The scam highlighted several loopholes in the Indian corporate governance structure – unethical conduct, fraudulent accounting, insider trading, oversight by auditors, ineffectiveness of Board, failure of independent directors and non-disclosure of material facts to the stakeholders. This resulted in a series of corporate governance overhauls including setting up of a committee by the CII, tightening of screws on role of audit committees and stricter provisions in the Companies Act, 2013.
This is however, possibly the road to the final leg of the journey, which PwC must have seen long coming.

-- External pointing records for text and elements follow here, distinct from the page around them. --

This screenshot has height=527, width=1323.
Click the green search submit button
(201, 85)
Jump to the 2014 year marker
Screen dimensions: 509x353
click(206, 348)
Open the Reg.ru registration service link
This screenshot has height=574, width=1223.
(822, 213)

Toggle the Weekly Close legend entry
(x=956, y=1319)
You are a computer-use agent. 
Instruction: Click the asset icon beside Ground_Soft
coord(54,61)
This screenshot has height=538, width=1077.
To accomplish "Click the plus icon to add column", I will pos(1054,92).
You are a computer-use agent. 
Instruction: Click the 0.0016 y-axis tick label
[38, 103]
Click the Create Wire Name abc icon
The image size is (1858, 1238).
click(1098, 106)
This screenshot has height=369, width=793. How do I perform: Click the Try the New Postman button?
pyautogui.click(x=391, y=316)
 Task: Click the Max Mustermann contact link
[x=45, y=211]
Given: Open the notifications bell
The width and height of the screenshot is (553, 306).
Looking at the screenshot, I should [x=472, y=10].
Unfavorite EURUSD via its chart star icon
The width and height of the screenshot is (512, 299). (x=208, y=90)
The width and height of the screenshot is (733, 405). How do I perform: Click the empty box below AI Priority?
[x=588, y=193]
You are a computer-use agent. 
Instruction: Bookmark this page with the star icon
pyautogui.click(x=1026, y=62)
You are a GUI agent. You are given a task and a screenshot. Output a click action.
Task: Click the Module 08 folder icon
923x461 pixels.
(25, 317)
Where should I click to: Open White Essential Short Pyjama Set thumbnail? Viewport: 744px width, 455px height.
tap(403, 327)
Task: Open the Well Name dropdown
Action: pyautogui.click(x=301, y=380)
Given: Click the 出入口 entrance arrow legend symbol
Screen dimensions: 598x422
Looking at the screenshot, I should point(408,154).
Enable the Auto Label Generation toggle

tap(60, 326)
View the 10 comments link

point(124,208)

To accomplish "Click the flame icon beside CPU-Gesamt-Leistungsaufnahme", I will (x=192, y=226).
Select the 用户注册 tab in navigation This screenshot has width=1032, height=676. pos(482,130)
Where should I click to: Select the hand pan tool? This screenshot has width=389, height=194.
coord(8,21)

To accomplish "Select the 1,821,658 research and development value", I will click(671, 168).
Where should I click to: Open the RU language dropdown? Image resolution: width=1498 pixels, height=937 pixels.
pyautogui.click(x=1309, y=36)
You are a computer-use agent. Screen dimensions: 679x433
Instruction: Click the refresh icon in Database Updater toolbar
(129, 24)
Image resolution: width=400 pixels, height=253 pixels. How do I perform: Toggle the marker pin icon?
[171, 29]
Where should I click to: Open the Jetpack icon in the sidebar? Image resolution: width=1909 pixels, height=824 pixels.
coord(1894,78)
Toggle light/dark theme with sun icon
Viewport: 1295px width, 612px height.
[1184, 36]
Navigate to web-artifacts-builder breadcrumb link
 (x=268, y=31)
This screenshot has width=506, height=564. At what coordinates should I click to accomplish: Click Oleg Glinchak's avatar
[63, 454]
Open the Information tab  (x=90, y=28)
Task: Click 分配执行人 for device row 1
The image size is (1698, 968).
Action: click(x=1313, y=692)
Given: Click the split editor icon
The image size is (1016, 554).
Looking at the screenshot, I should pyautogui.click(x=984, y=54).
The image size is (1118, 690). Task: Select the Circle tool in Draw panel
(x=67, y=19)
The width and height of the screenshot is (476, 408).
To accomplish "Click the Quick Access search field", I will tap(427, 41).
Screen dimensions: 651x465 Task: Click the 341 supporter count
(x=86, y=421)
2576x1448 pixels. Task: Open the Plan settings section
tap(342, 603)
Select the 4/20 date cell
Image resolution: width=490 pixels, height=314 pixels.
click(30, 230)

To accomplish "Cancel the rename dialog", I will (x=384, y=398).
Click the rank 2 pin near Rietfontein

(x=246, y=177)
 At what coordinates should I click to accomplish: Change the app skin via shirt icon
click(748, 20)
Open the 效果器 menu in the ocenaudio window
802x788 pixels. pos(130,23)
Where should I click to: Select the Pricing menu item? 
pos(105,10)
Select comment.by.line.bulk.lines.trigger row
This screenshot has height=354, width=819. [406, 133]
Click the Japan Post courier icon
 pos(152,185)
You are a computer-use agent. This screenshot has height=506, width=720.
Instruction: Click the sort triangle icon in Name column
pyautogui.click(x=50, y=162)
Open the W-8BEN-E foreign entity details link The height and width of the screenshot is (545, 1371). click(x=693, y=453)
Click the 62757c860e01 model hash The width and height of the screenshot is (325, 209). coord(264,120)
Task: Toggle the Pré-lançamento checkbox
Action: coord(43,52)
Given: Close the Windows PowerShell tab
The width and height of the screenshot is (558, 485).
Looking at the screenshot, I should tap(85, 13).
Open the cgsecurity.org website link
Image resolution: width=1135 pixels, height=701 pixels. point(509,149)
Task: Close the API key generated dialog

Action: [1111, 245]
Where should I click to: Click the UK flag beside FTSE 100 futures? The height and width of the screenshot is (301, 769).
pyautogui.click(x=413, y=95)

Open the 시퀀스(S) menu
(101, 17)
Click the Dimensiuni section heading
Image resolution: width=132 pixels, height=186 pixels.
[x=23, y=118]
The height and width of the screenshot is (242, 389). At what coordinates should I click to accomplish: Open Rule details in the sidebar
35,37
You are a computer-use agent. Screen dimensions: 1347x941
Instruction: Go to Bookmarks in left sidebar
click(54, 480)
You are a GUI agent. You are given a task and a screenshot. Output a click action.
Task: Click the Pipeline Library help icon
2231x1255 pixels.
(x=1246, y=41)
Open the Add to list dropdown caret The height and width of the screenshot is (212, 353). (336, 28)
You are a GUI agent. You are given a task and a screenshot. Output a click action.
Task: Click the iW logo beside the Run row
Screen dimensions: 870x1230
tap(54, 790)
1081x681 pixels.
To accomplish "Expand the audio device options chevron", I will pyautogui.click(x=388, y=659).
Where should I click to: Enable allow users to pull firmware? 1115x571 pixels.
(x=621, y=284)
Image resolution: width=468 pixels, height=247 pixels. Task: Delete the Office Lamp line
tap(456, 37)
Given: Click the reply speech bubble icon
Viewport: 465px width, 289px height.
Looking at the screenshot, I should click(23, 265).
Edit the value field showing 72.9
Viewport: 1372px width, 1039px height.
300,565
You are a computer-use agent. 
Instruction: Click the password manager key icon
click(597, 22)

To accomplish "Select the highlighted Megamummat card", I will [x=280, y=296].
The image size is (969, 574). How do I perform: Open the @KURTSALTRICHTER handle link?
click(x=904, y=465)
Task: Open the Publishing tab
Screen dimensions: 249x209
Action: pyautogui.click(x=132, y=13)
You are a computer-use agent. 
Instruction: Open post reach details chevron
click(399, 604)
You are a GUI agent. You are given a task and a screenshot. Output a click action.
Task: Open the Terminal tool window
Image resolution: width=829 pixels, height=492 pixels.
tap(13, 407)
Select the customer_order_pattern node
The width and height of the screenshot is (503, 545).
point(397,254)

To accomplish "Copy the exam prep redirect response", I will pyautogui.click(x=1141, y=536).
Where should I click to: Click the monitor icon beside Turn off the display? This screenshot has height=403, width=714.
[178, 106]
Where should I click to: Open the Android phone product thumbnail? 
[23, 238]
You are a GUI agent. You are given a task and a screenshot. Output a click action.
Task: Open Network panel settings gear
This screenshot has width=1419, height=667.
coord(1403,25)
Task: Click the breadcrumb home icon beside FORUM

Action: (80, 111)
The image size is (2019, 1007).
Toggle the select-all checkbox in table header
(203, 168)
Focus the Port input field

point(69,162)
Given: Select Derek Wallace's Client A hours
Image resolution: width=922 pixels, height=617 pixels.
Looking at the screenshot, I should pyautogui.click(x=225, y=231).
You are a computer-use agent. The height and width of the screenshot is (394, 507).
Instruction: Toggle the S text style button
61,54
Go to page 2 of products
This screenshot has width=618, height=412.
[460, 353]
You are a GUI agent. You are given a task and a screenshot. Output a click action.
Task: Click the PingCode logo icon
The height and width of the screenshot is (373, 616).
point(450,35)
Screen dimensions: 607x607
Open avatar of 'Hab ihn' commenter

As reported by ET, below is a listing of major controversies the firm and its entities have landed in recent times:
- Sarvesh Mathur, who was CFO of PwC between 2008 and 2011, filed a defamation suit in July last year accusing his erstwhile employer of cooking books, evading tax, wilfully breaking several laws and then intimidating, cheating and tarnishing his name when he refused to help cover-up the white-collar crimes.
- In July last year, former chief justice of the Delhi High Court AP Shah wrote to the Prime Minister, questioning PwC’s integrity and competence to render audit and advisory services to clients, including the government.
- In March last year, ruling BJP’s Lok Sabha MP Kirit Somaiya posted on Twitter a document, according to which, he demanded action against PwC network for its alleged role in various scams related to Global Trust Bank, Satyam and Vijay Mallya/Kingfisher airlines/UB group.
- In a petition to the Supreme Court in 2013, Center for Public Interest, a non-profit organisation headed by activist-lawyer Prashant Bhushan, sought a probe into allegations of irregularities and malpractices by PwC and its related companies.
- In 2013, PwC was questioned by tax authorities investigating possible tax evasion by Finnish phone-maker Nokia.
And in its latest order, the Regulator, after considering all the evidence has found that there has been a total abdication by the auditors of their duty to follow the minimum standards of diligence and care expected from a statutory auditor, drawing an inference of malafide and involvement on their part.
In its ruling, SEBI has also said it was incumbent upon it to take a “stern view of market abuse and fraudulent practices, particularly when persons tasked with protecting the interest of investors are themselves hand-in-glove with the main perpetrators of the fraud”.
“The objective of insulating the securities market from such fraudulent accounting practices perpetrated by an international firm of repute will be ineffective if the directions do not bring within its sweep, the brand name PW. The network structure of operations adopted by the international accounting firm should not be used as a shield to avoid legal implications arising out of the certifications issued under the brand name of the network”, the Regulator said.